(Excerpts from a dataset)
☆ ☆ ☆ ☆ ☆ ☆ ☆
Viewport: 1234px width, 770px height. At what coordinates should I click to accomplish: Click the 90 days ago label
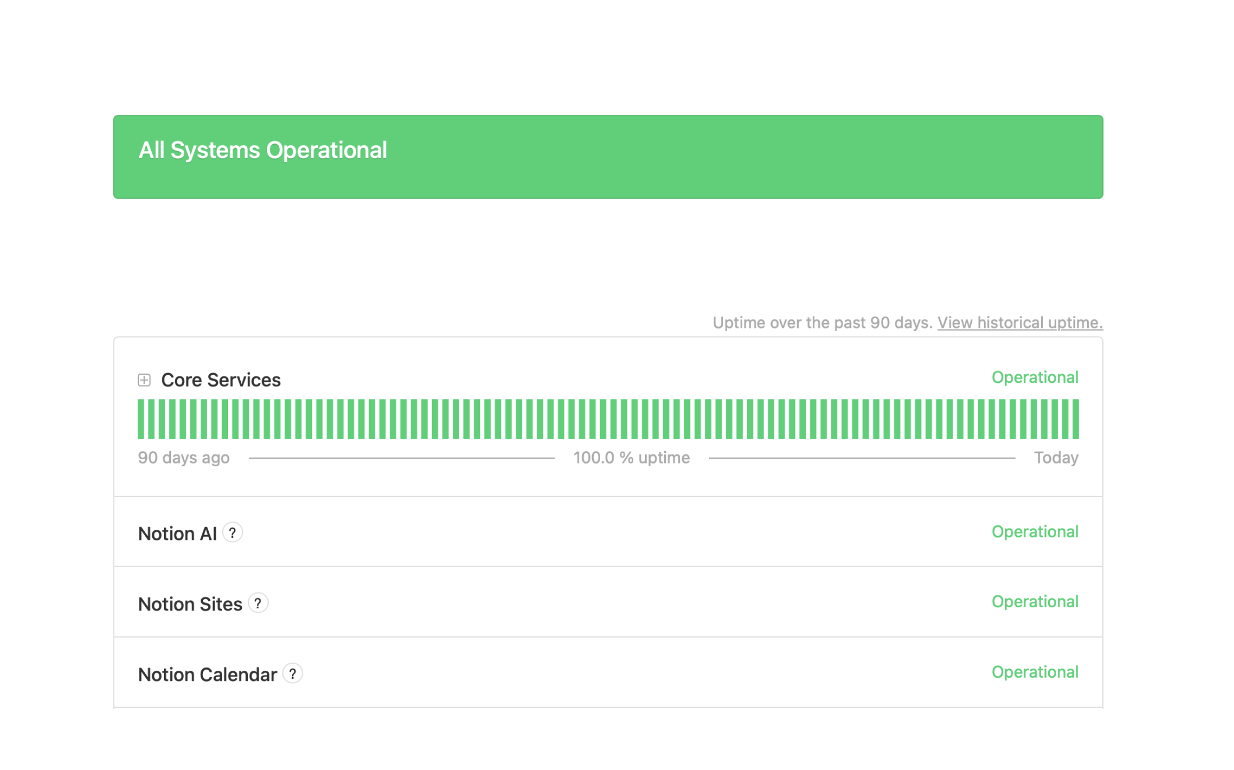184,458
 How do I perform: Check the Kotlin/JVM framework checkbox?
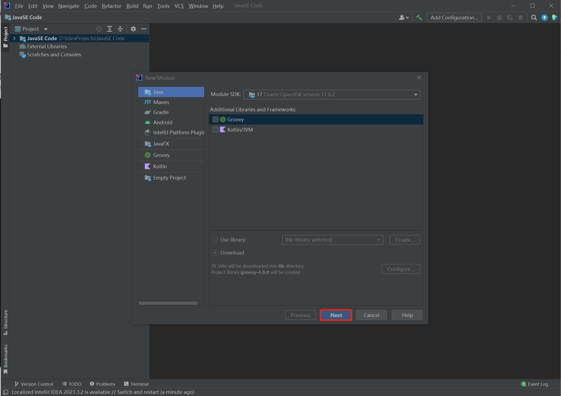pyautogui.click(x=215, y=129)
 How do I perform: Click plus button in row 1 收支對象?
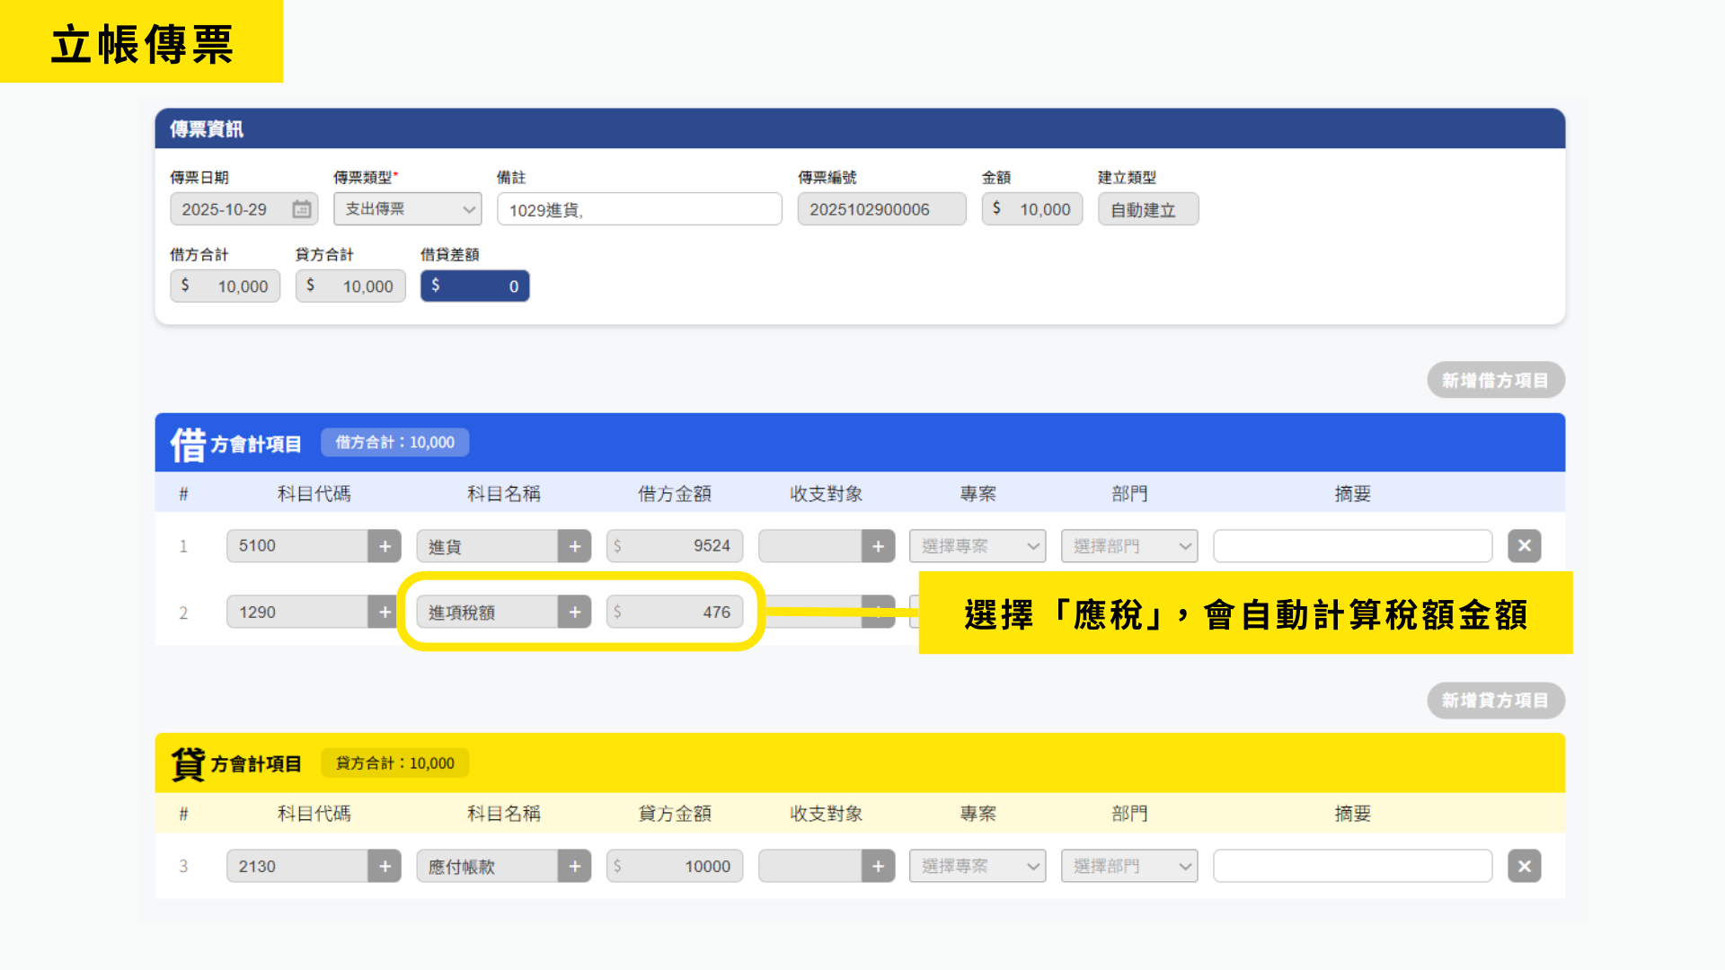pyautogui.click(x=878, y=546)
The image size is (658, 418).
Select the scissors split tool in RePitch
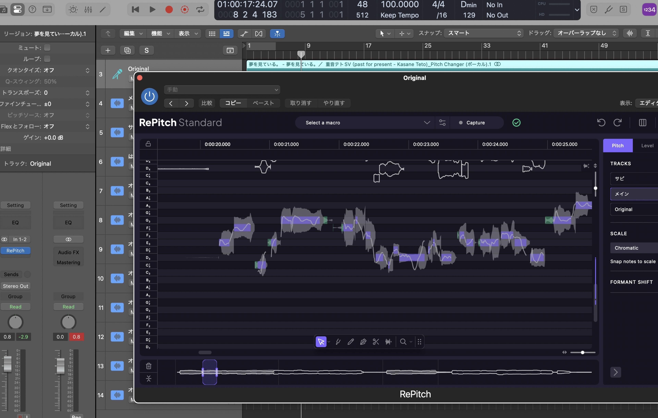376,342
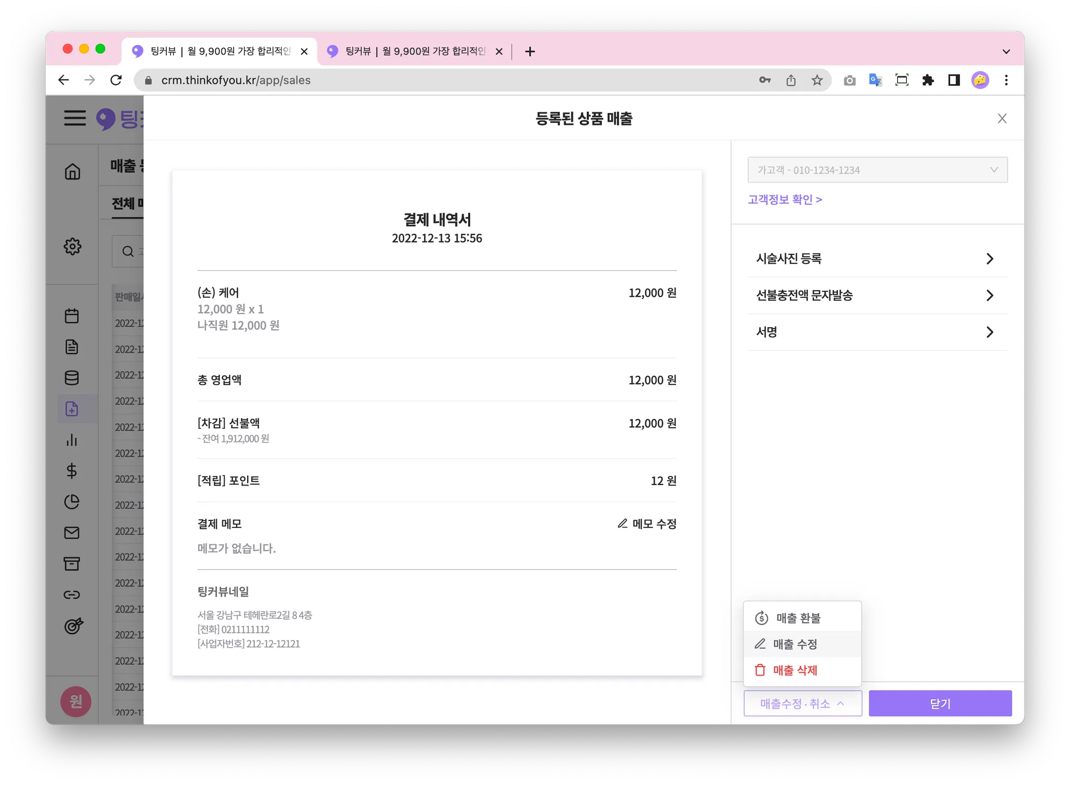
☆ ☆ ☆ ☆ ☆ ☆ ☆
→ What to work on
Pictures stay out of this copy; write out the entries above exactly.

→ Answer to the exercise
Viewport: 1234px width, 770px height. At what coordinates should I click to accomplish: Click the 90 days ago label
184,458
 How do I perform: Check the Kotlin/JVM framework checkbox?
pyautogui.click(x=215, y=129)
 How do I perform: Click plus button in row 1 收支對象?
pyautogui.click(x=878, y=546)
The image size is (658, 418).
Select the scissors split tool in RePitch
376,342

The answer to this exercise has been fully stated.